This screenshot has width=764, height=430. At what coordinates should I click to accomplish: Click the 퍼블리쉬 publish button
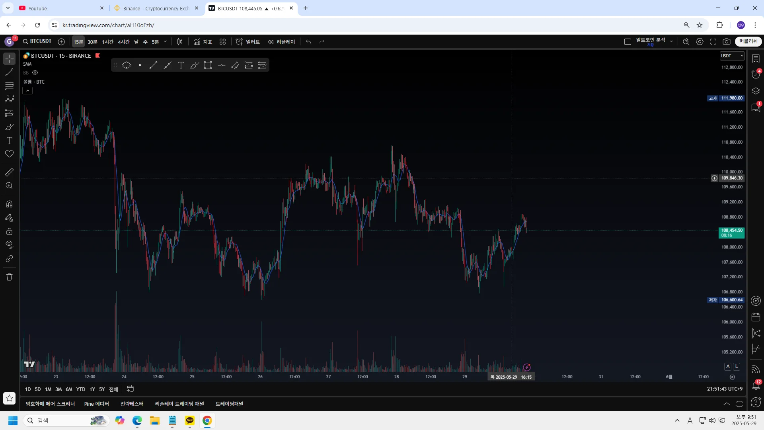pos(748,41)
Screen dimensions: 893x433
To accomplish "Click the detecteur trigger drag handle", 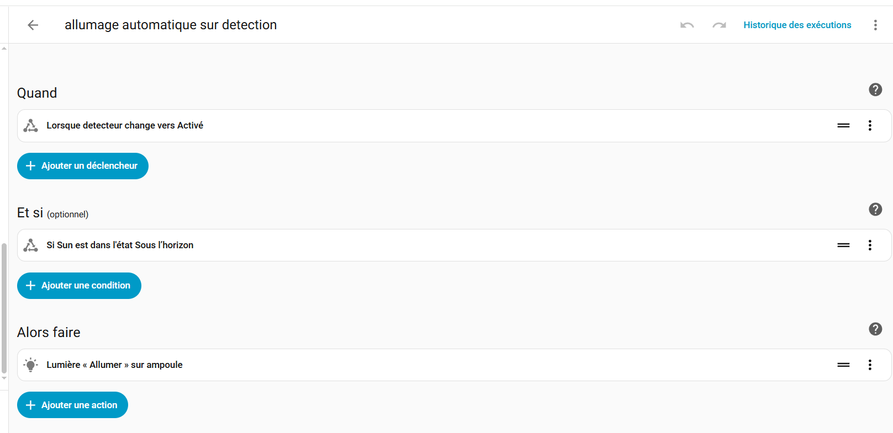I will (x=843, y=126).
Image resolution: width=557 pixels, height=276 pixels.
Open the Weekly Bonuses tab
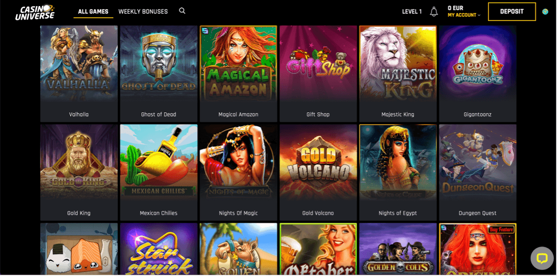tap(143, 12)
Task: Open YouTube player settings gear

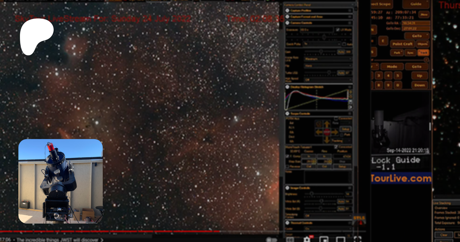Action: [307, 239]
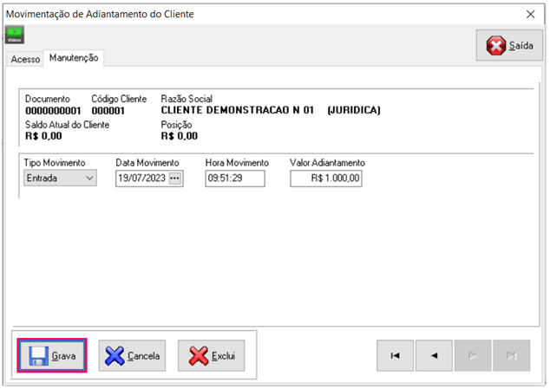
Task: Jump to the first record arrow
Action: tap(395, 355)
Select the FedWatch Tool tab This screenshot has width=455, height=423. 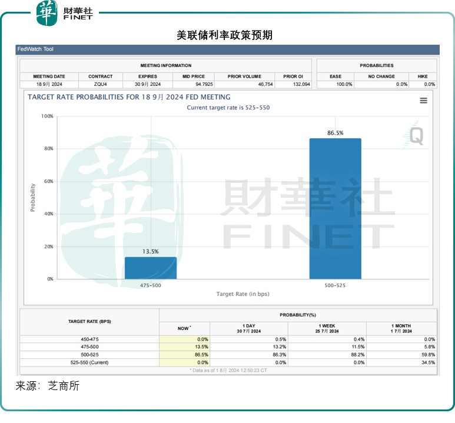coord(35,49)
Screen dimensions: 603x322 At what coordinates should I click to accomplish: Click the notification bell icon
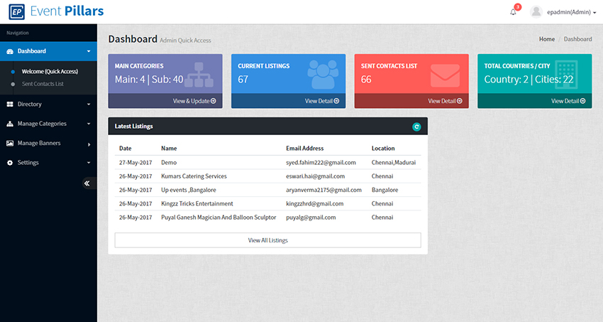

• WHAT IS EXPECTED:
Pull out every line above that contains the word "Open", and copy each one in full.

• COMPLETED EXERCISE:
Open the Weekly Bonuses tab
Task: Open YouTube player settings gear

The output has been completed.